* **Work instructions**
Set the pictures aside and set down only the lines from the line holding "How do I perform: Open" through the end of the entries below, ends included.

[Stored data entries]
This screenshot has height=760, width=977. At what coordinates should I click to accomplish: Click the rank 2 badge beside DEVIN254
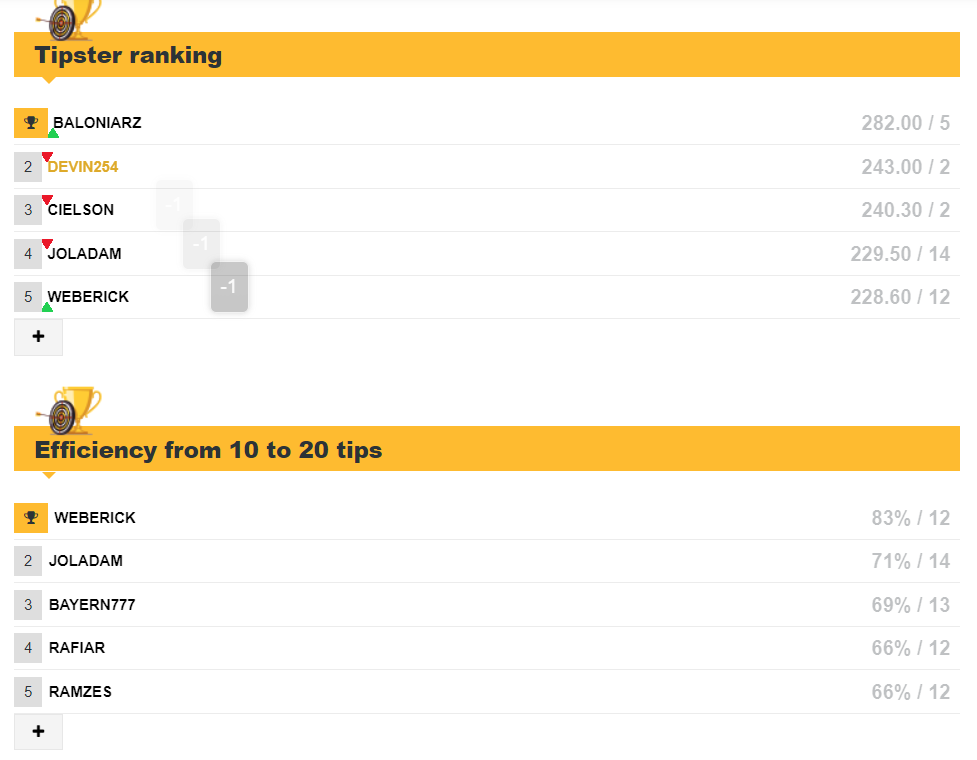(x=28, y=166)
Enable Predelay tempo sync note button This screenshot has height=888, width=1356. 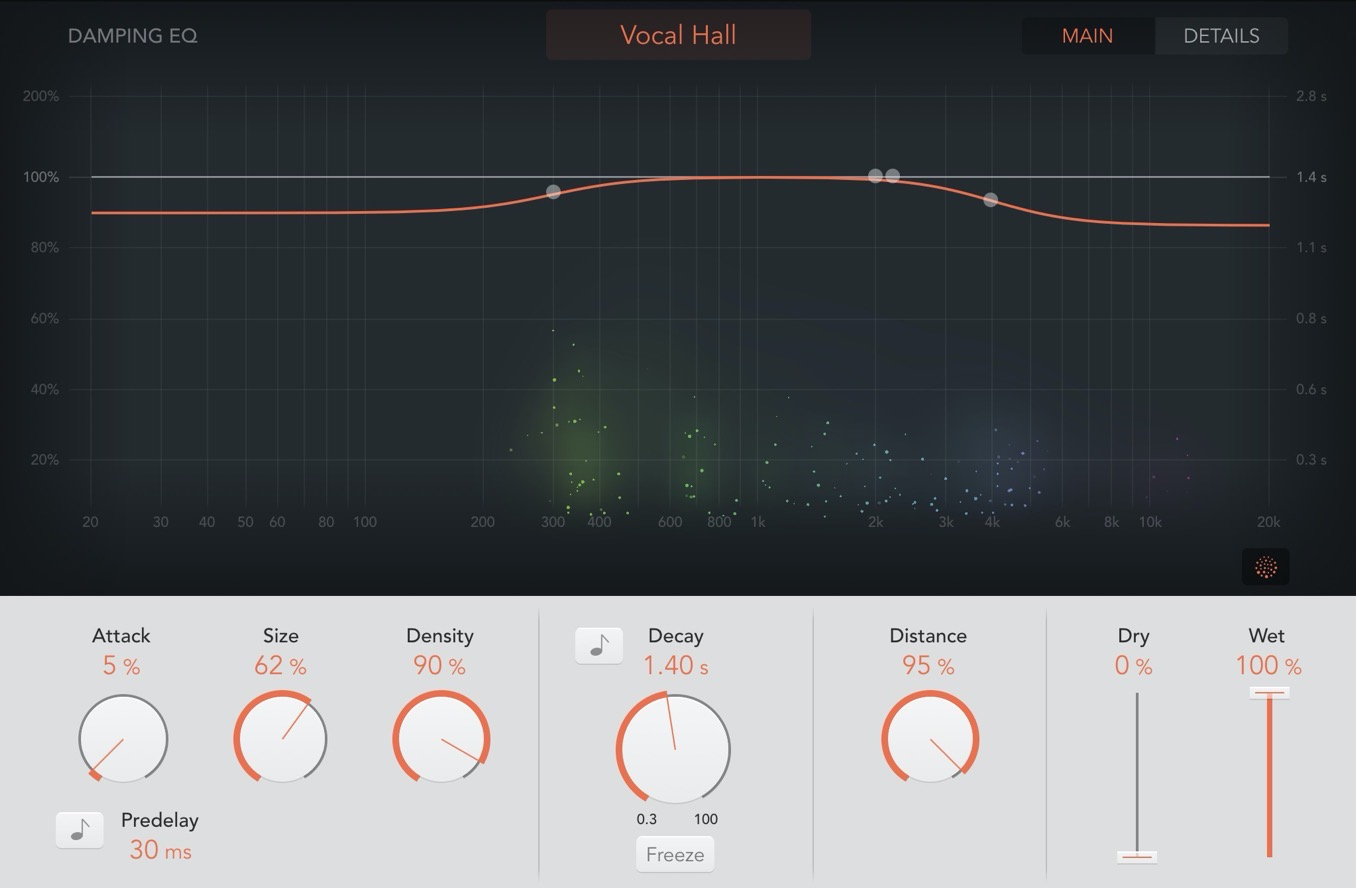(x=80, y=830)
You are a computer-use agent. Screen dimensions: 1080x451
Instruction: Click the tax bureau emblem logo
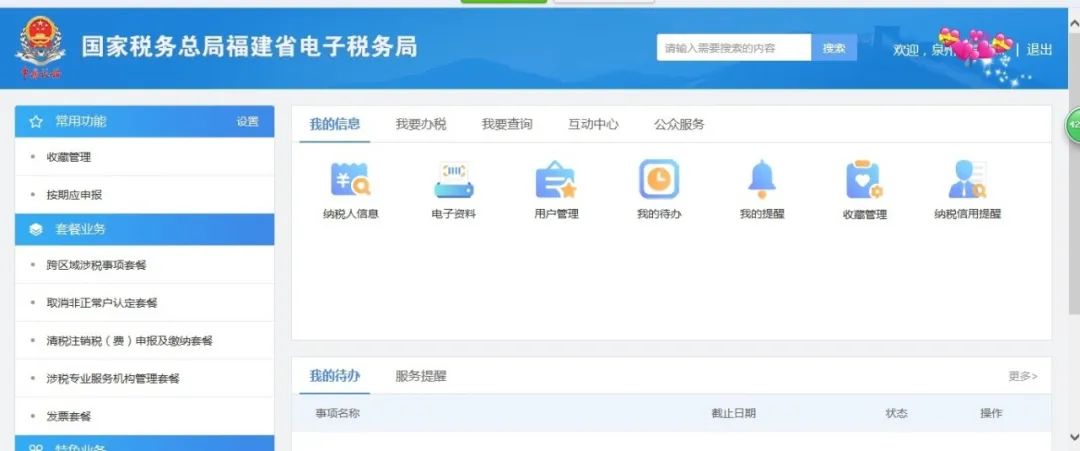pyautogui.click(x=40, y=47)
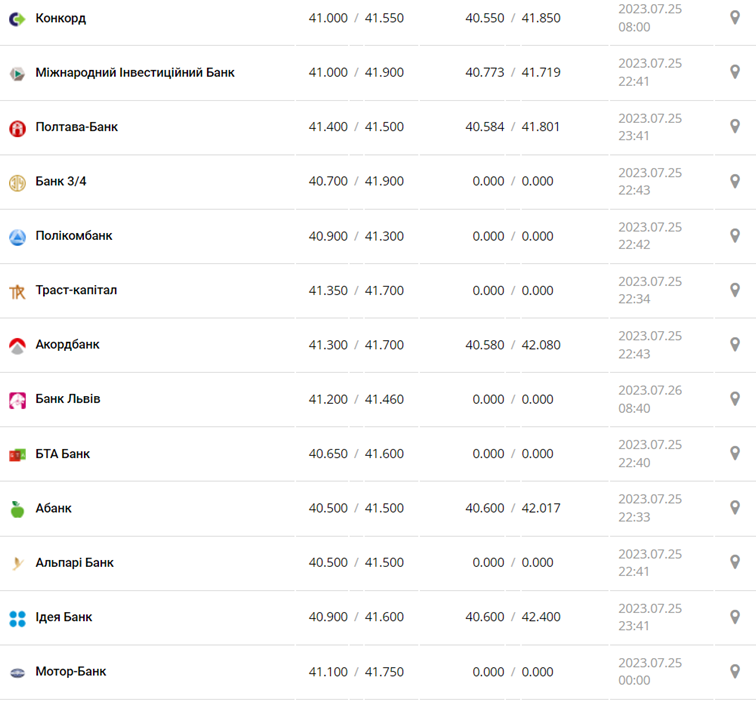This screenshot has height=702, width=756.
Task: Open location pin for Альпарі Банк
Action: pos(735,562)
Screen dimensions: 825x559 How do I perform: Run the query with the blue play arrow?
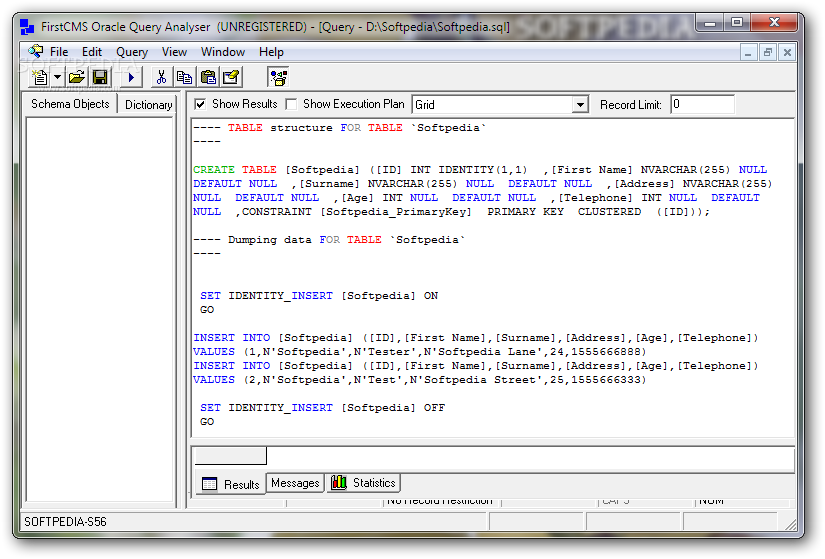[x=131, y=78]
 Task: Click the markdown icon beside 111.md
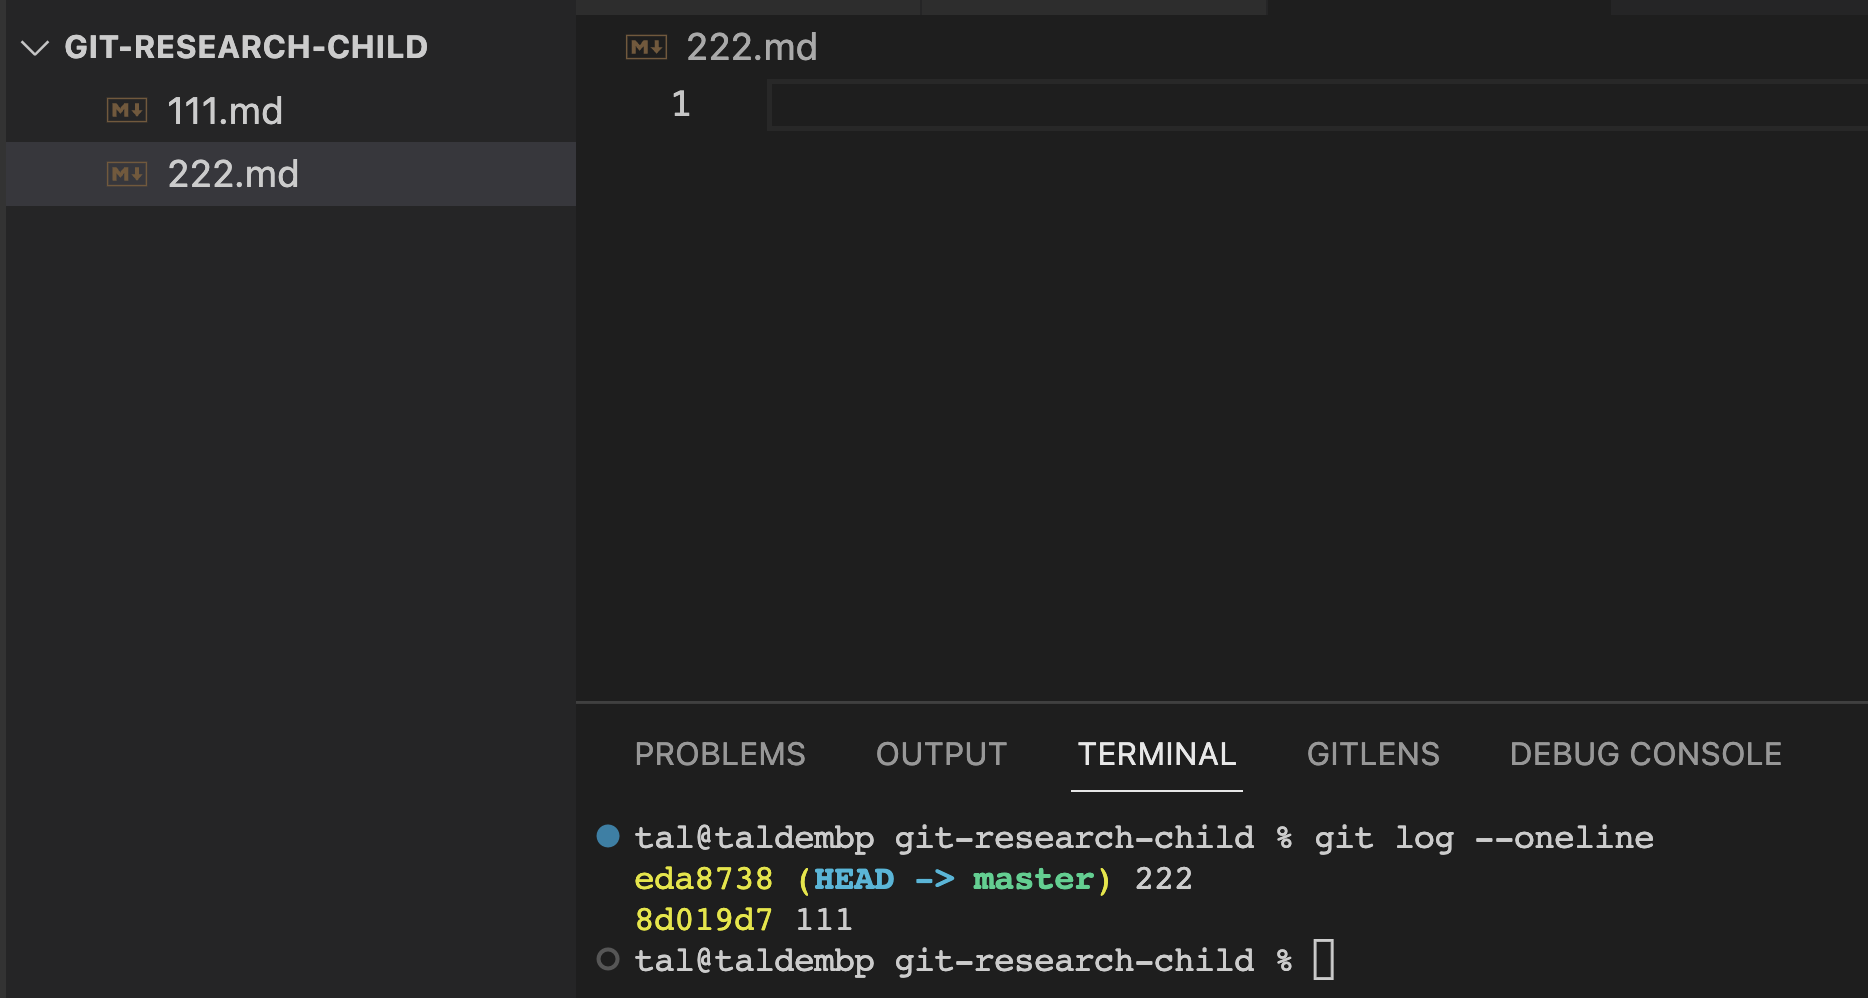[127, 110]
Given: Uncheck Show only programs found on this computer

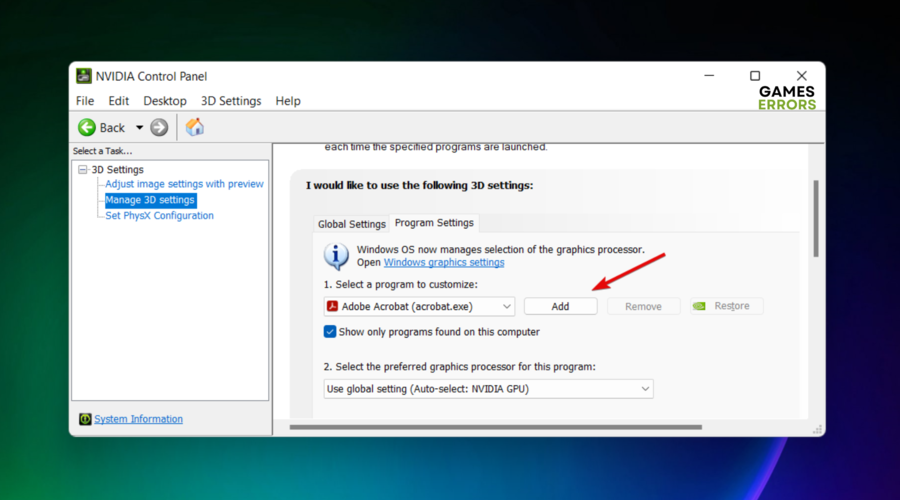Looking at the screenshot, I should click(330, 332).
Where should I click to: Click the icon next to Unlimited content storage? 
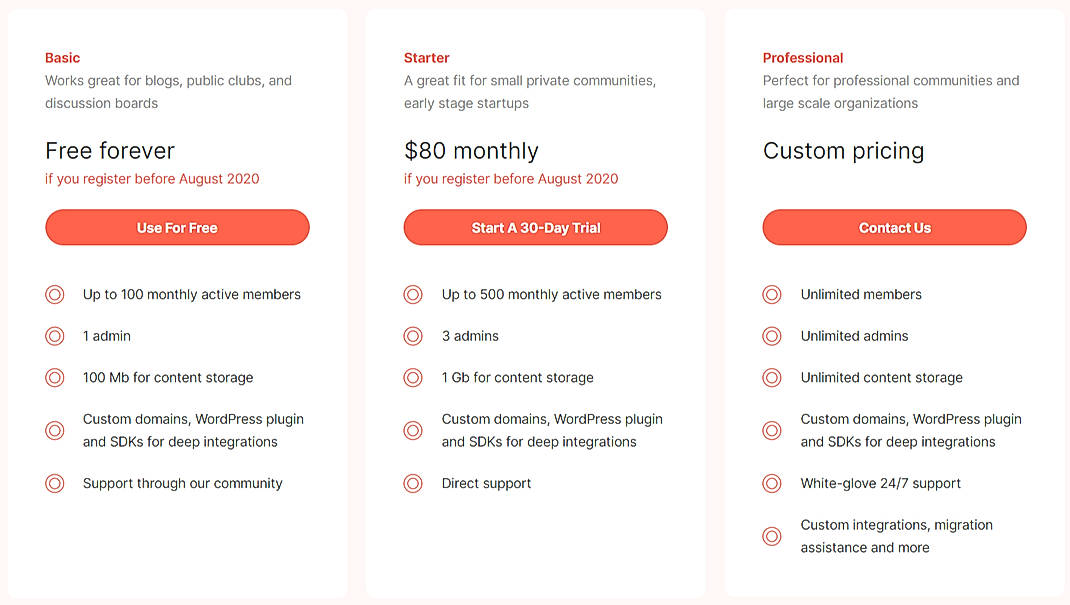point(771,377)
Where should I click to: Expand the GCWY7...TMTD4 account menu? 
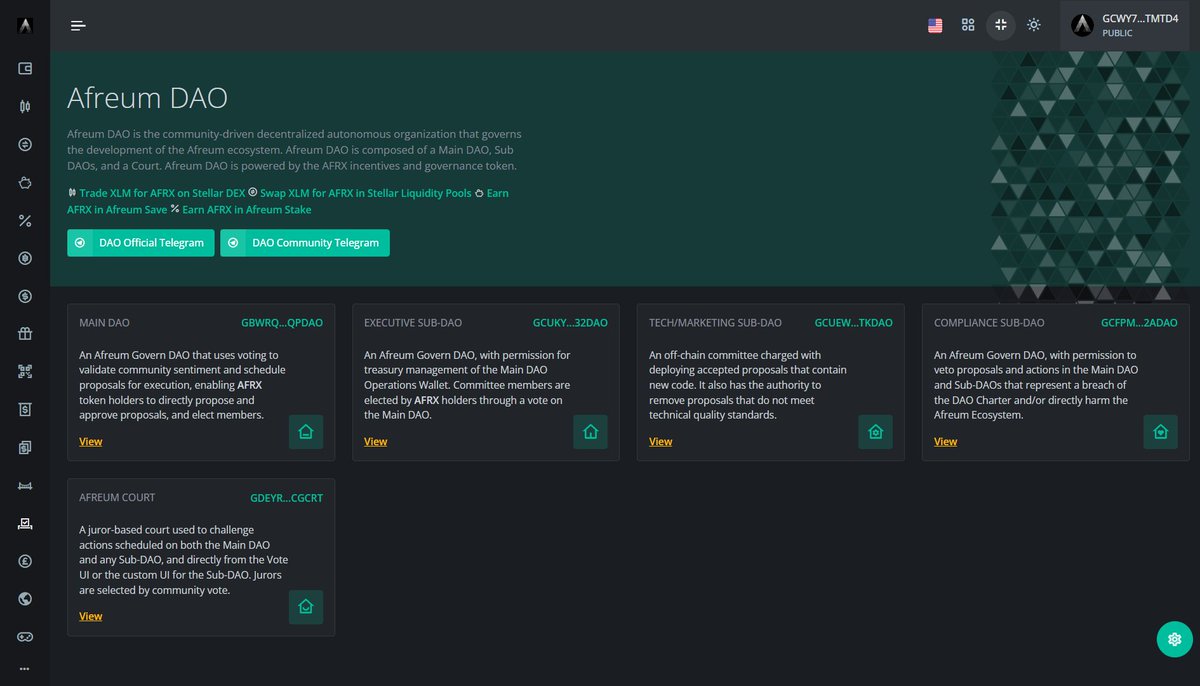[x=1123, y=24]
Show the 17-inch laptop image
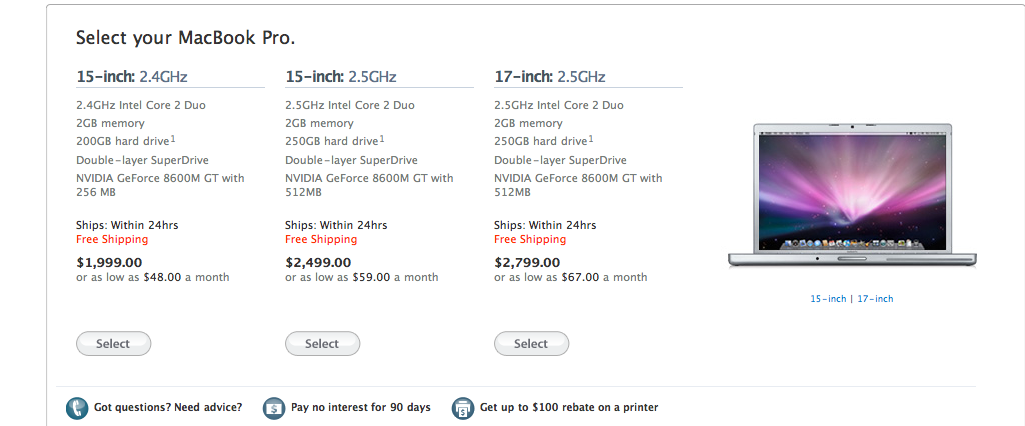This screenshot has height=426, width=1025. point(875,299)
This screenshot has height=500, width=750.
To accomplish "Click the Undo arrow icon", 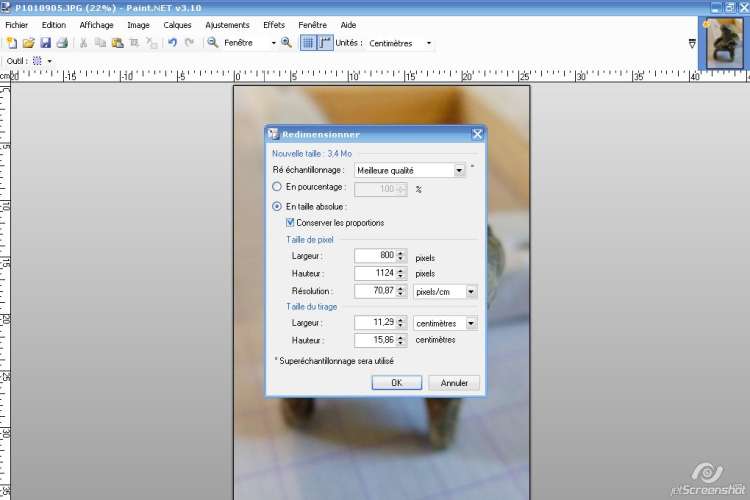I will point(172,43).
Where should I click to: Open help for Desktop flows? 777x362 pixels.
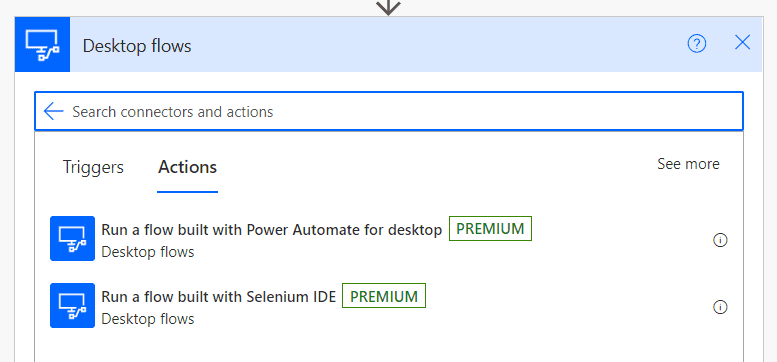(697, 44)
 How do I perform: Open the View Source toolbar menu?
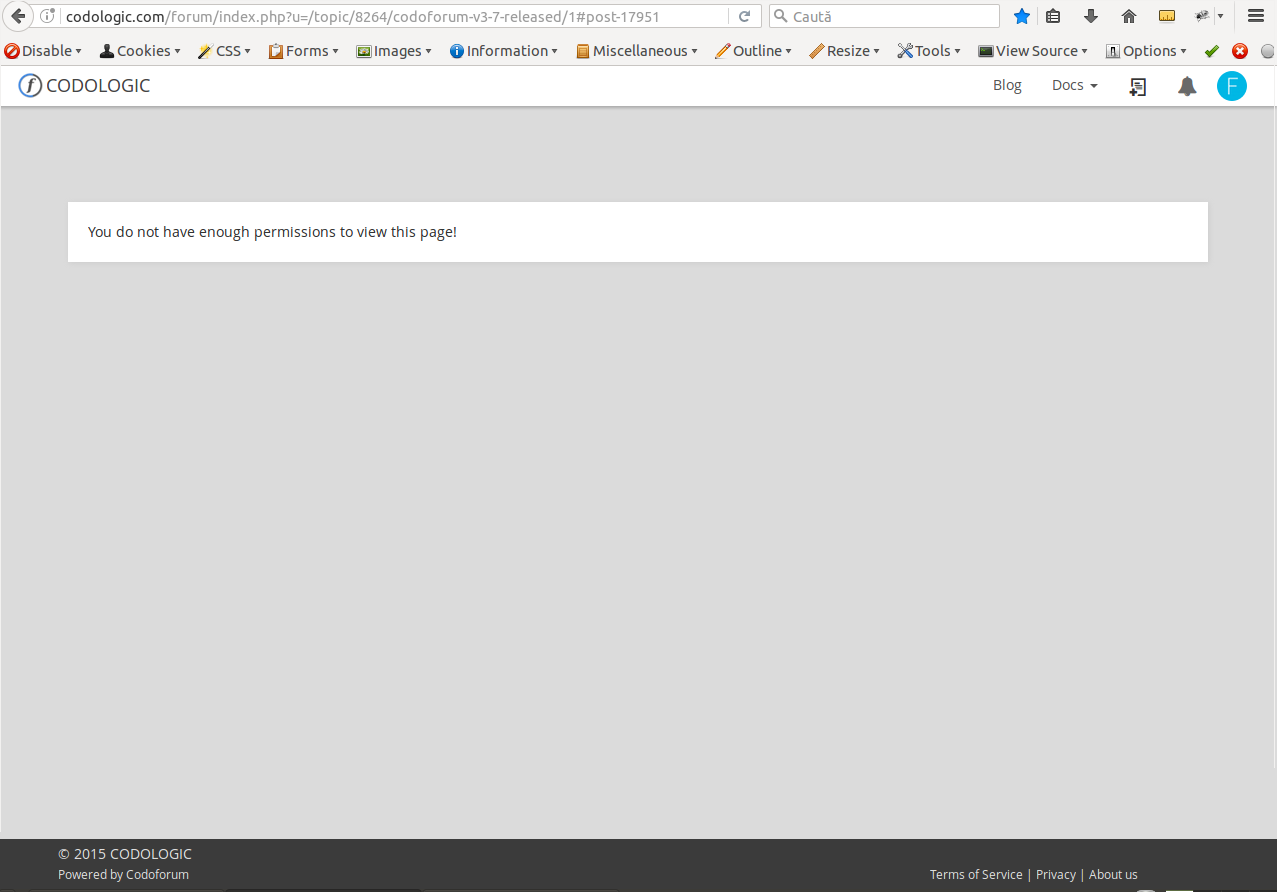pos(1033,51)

* **Written response**
 How do I perform: Open the View Source toolbar menu?
pos(1033,51)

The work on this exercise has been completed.